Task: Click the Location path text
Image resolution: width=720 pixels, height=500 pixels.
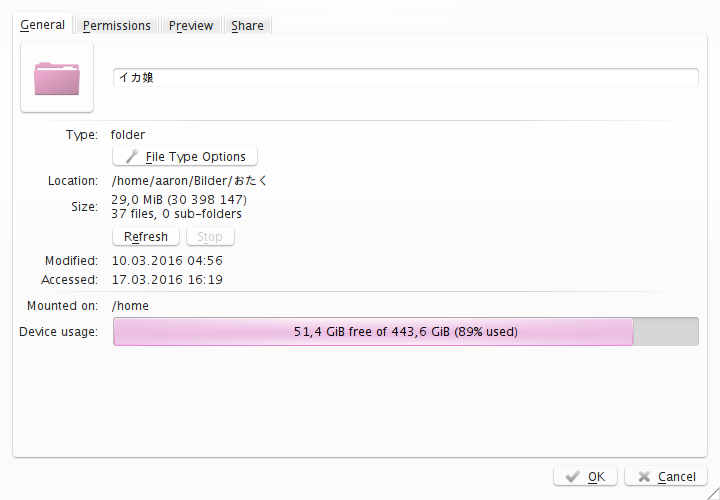Action: pos(189,180)
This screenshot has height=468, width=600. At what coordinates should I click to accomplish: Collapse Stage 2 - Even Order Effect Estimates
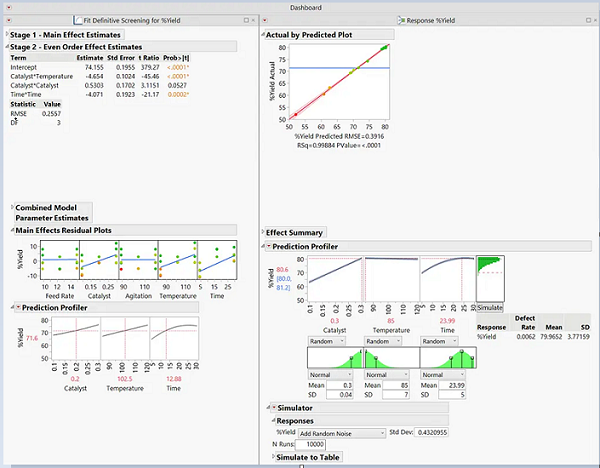coord(5,46)
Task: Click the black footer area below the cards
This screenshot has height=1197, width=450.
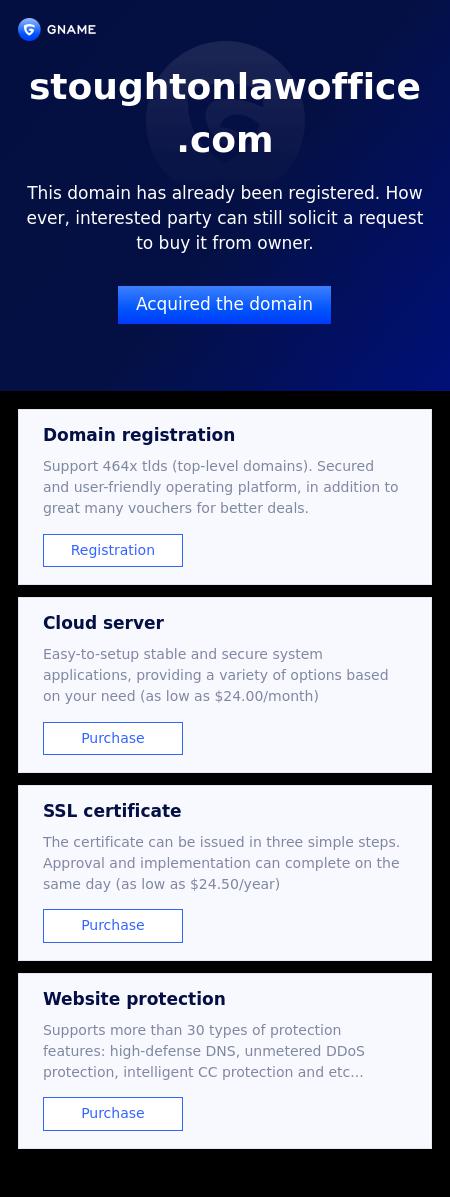Action: point(225,1173)
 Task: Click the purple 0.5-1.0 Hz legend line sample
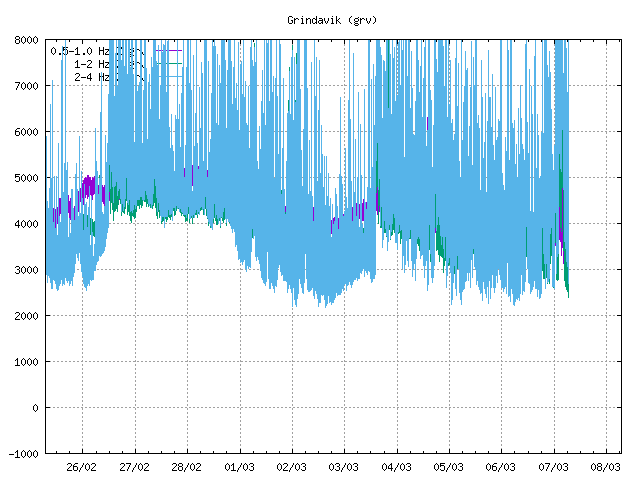[169, 49]
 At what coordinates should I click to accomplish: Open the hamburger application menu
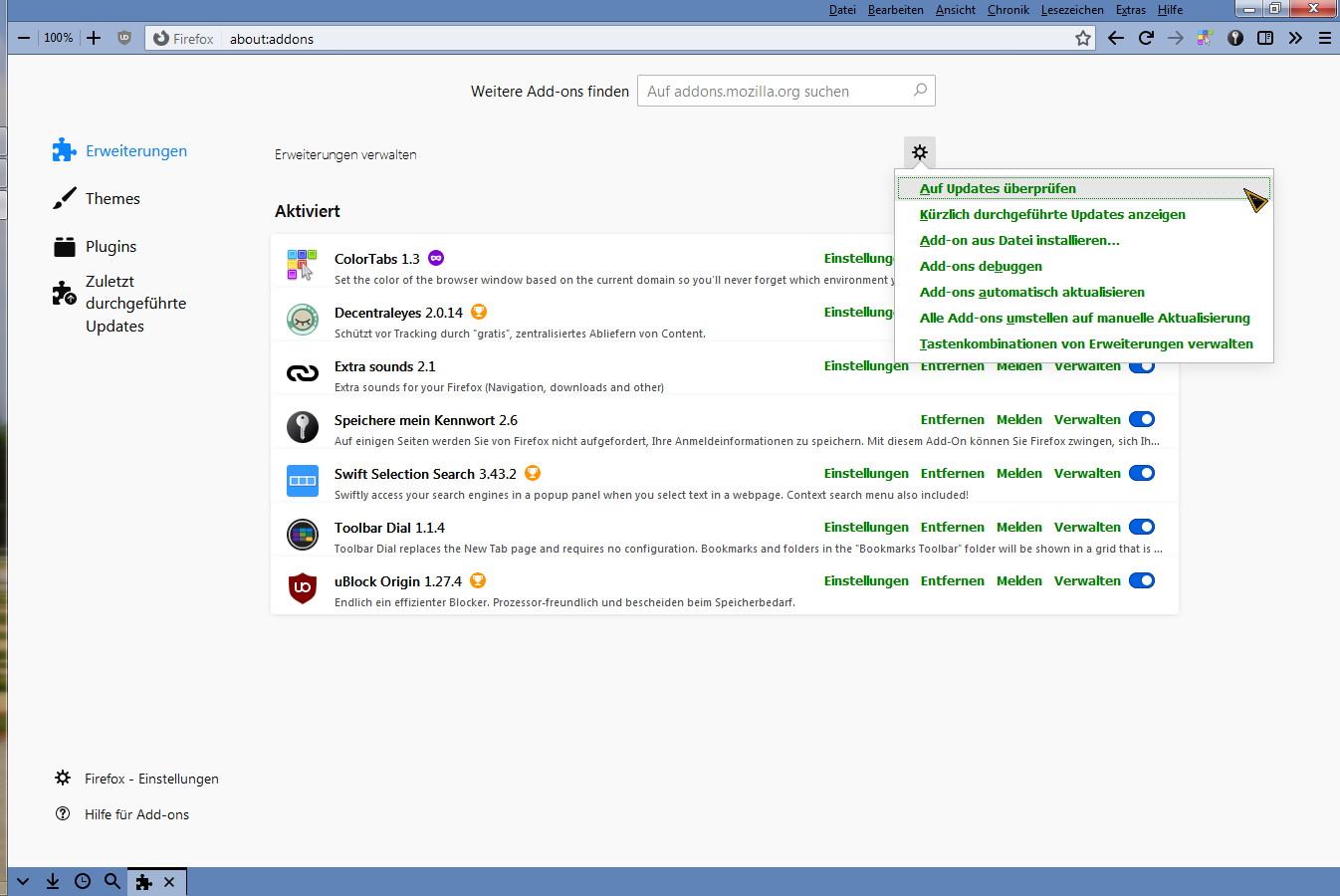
__________________________________________________
Directions: Without the pictures, repeat exactly the lines running from the line containing "This screenshot has height=468, width=600." through the end of the data, both ends included.

Output of the task:
This screenshot has height=468, width=600. At what coordinates should I click to accomplish: Collapse Stage 2 - Even Order Effect Estimates
coord(5,46)
Task: Click the black footer area below the cards
This screenshot has height=1197, width=450.
Action: point(225,1173)
 Task: Click the purple 0.5-1.0 Hz legend line sample
[169, 49]
 At what coordinates should I click to accomplish: Open the hamburger application menu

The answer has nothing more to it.